Listed 5 sub titles with search on: Information about the place
for destination: "PINDOS
Information about the place (5)
Perseus Project index
Total results: 81 Pindus, 26 Pindos
Harpers Dictionary of Classical Antiquities
A lofty range of mountains in Northern Greece, a portion of the great backbone which runs through the centre of Greece from north to south. The name of Pindus was confined to that part of the chain which separates Thessaly and Epirus; and its most northerly and also highest part was called Lacmon.
- Perseus: Harry Thurston Peck, Harpers Dictionary of Classical Antiquities (1898)
Greek & Roman Geography (ed.
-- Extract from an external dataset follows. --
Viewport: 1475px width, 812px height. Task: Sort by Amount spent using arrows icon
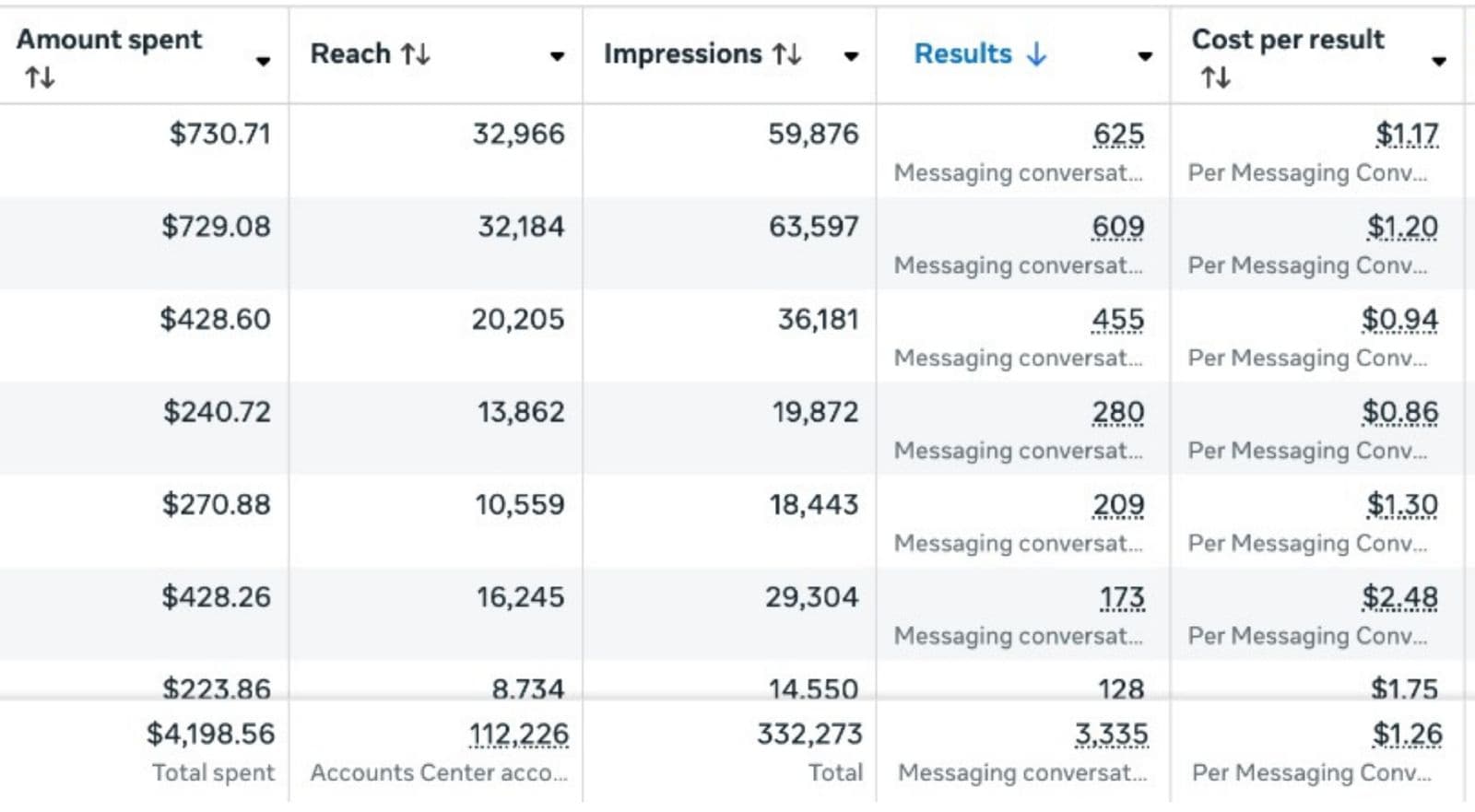pyautogui.click(x=40, y=77)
William Smith)
Pindus (Pindos, Herod. i. 56, vii. 129; Strab. ix. pp. 428, 430, et
alii), a long and lofty range of mountains in Northern Greece, running from north
to south about midway between the Ionian and Aegaean seas, and forming the back-bone
of the country, like the Apennines of the Italian peninsula. It is in fact a continuation
of the same range which issues from the Balkan Mountains, and it takes the name
of Pindus where it first intersects the northern boundary of Hellas Proper at
the 40th degree of latitude. Pindus forms the boundary between Thessaly and Epeirus.
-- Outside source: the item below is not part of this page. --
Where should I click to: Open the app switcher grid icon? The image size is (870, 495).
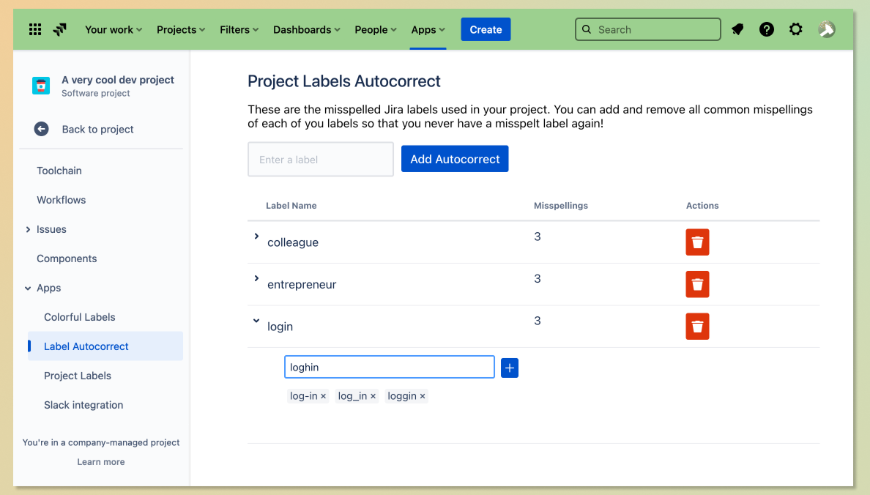pos(35,30)
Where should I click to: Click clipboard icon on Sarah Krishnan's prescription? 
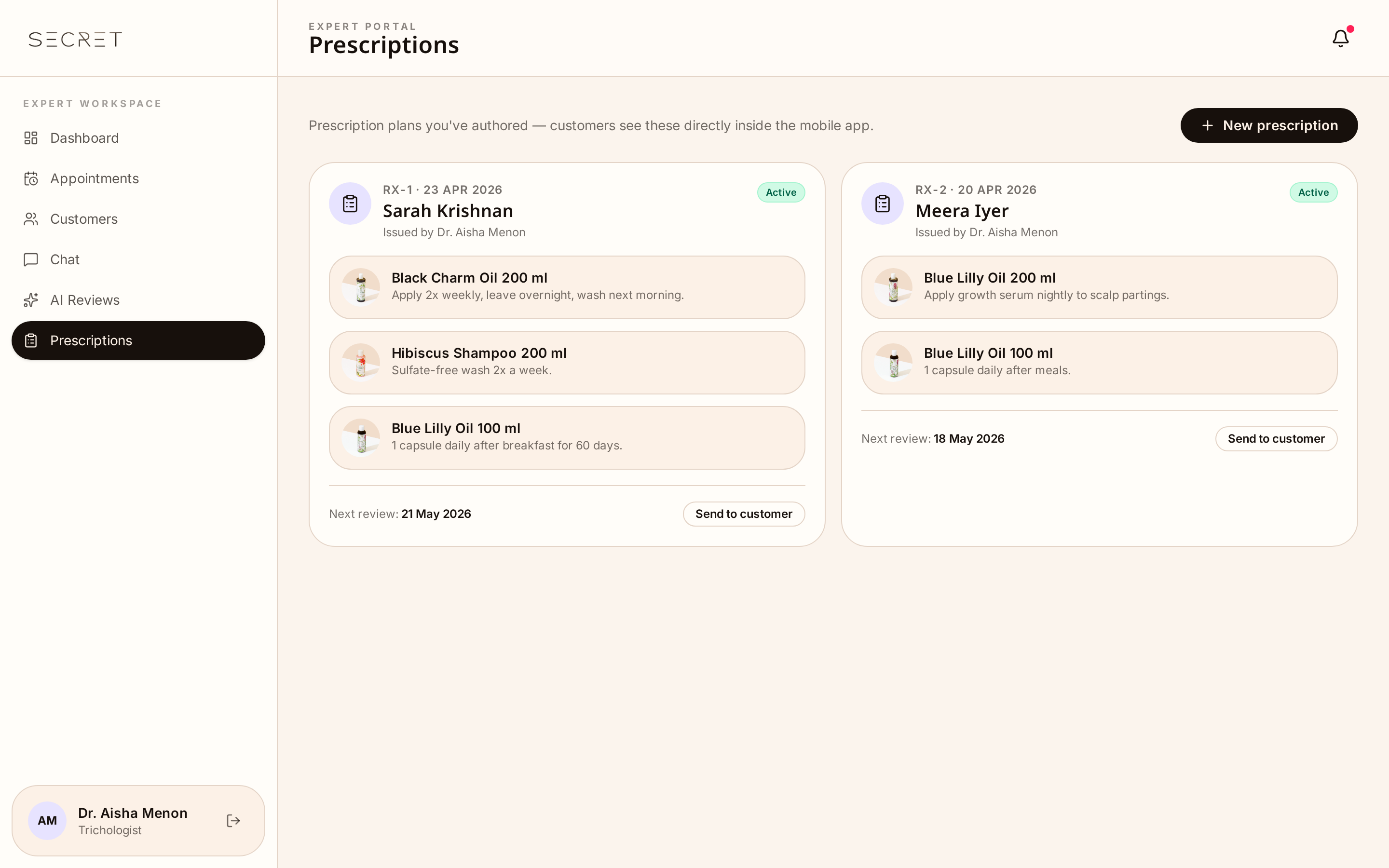click(x=350, y=203)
In its northern part it is called Lacmon or Lacmus, and here the five principal
rivers of Northern Greece rise, - the Haliacmon, Peneius, Achelous, Arachthus,
and Aous. To that part of the range S. of Lacmon the name of Cercetium was given.
(Kerketion, Steph. B. s. v. Pialia; Kerketesion oros, Ptol. iii. 13. § 19; Liv.
xxxii. 14; Plin. iv. 8. s. 15.) Mount Cercetium is probably the main ridge of
Khassia; and one of the principal passes from Epeirus into Thessaly lay across
this mountain. (Leake, Northern Greece, vol. iv. pp. 528, 529.) Still further
south, at the 39th degree of latitude, a point in the range of Pindus is called
Tymphrestus (Tumphrestos, Strab. ix. p. 433), now Velukhi; and from it branch
off the two chains of Othrys and Oeta, the former running nearly due east, and
the latter more towards the south-east. A little S. of Tymphrestus the range of
Pindus divides into two branches, and no longer bears the same name.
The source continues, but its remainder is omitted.